A cancer-associated mutation in the C-terminal region of HMG20b disrupts cytokinesis in a dominant manner. (A) GST-pull down assay. Flag-HMG20b mutants expressed in 293T cells were incubated with GST-BRCA2 fragment containing BRC5. Bound proteins were detected by western blotting using anti Flag antibody. Ponceau S- stained membrane is included in the lower panel to show that equal amount of GST fusion proteins was used for each sample. (B) Confocal images of HeLa cells expressing wild type or A247P mutant of GFP-HMG20b (green). MKLP1 (red) was immunostained as a midbody marker. Enlarged images of midbody are shown as insets.

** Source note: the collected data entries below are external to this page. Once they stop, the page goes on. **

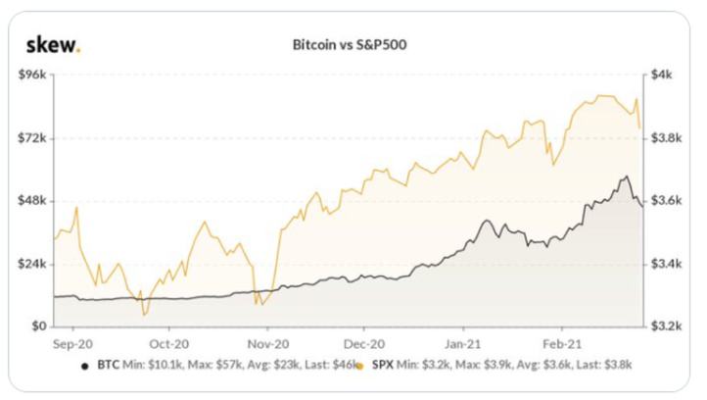Click the Nov-20 x-axis label
Viewport: 707px width, 400px height.
click(x=268, y=344)
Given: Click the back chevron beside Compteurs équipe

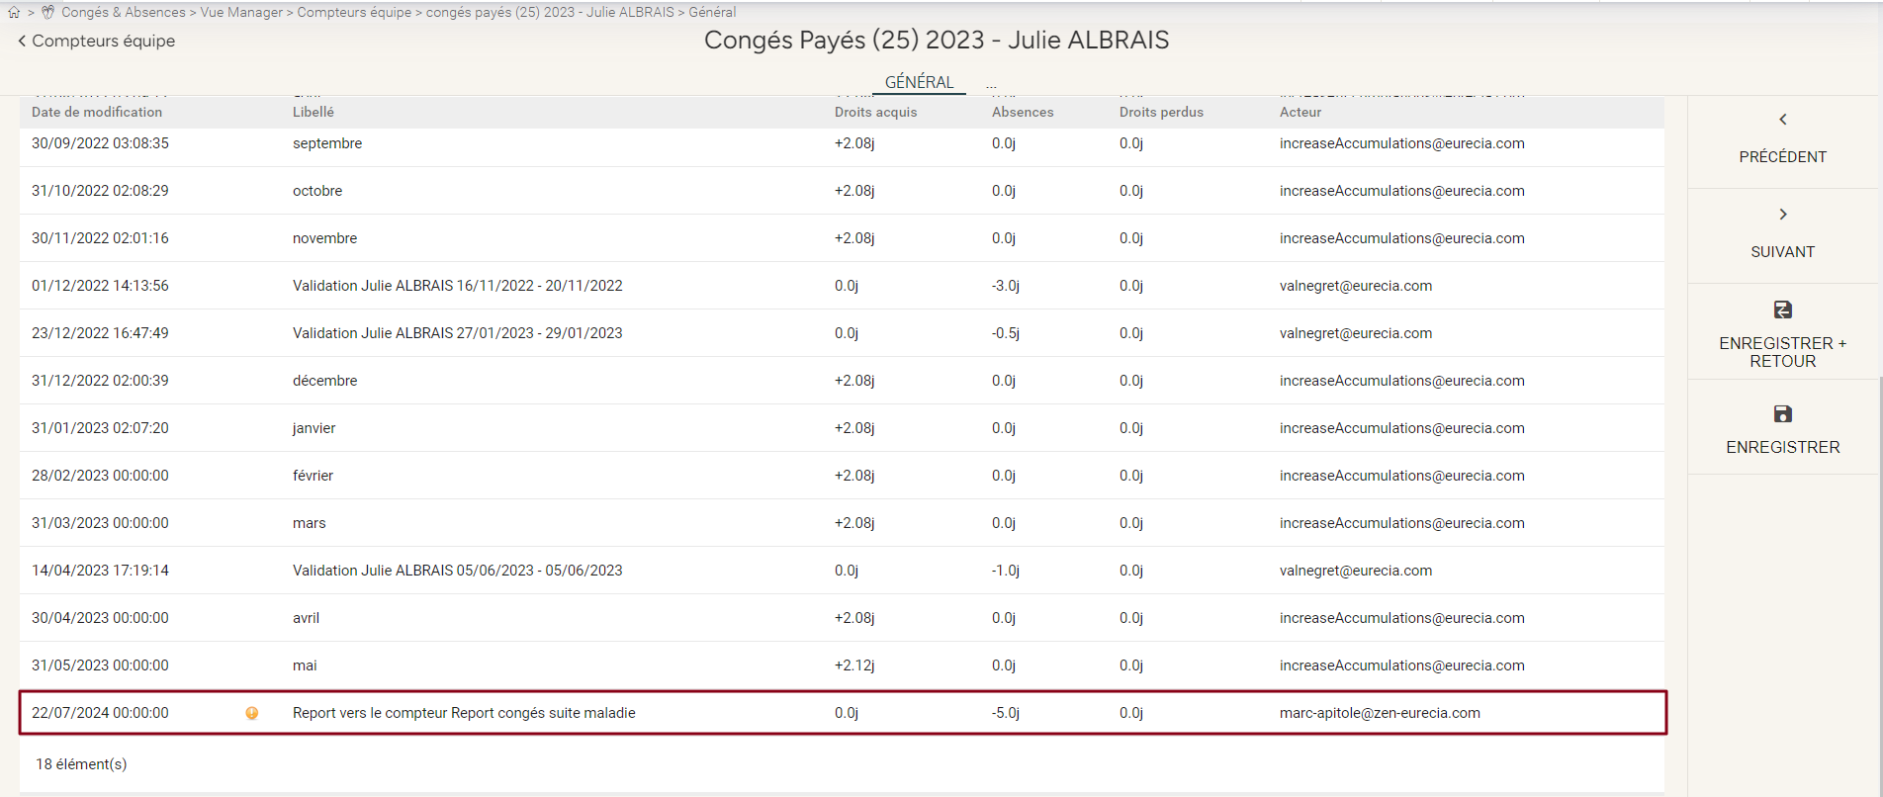Looking at the screenshot, I should pos(22,42).
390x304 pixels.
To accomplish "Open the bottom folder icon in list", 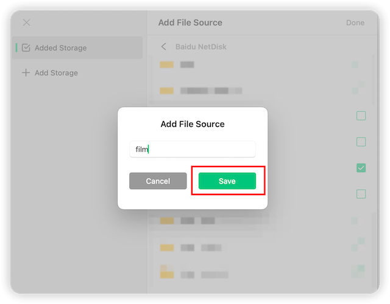I will tap(166, 274).
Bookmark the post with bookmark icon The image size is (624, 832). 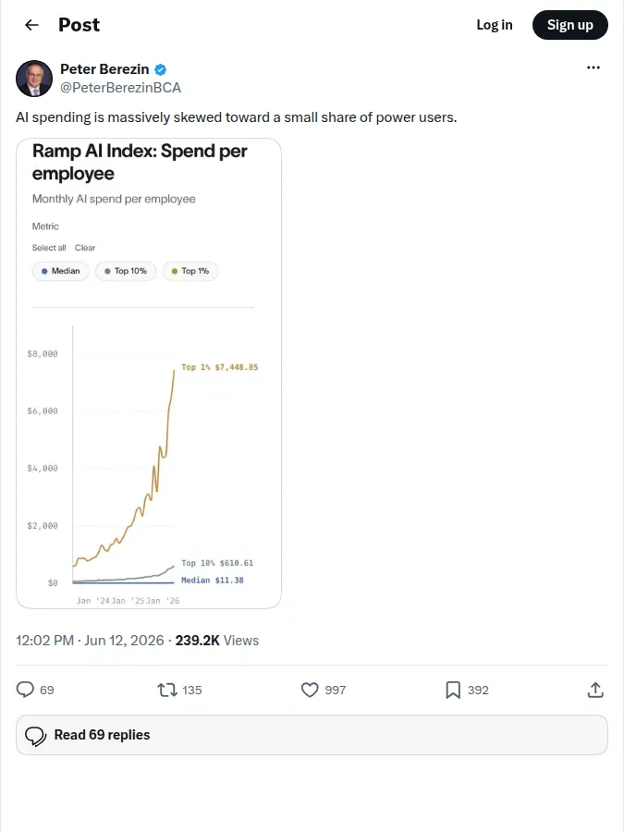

Scale bar is 5 μm. (C) Localization of wild type and A247P mutant of GFP-HMG20b at midbody. A representative scatter dot plot of GFP intensity ratio from 3 independent experiments is shown with mean ± s.e.m. Twenty-five cells were analyzed in each experiment (***: P < 0.001, unpaired t test). (D) Clone (A247P-5) expressing Flag-HMG20b with A247P mutation was analyzed for multinucleation frequency after HMG20b siRNA (Q1) and/or Doxycycline (Dox) treatment. Means ± s.e.m. from 3 experiments are shown and >500 cells were analyzed per each sample. Statistical significance was confirmed for the indicated pairwise comparisons using Bonferroni's multiple comparison test (**: 0.001 < P < 0.01, *: 0.01 < P < 0.05, ns: P > 0.05). (E) Multinucleation frequency measured at 72 hours after HeLa cells were transiently transfected with Flag-HMG20b constructs . Means ± s.e.m. from 4 independent experiments (2 experiments for the vector control) are shown. Transfected cells were identified by anti-Flag immunostaining and >200 transfected cells were analyzed per each sample. Wild type and A247P mutant of HMG20b are compared with the vector control by Dunnett's multiple comparison test (***: P < 0.001, ns: P > 0.05).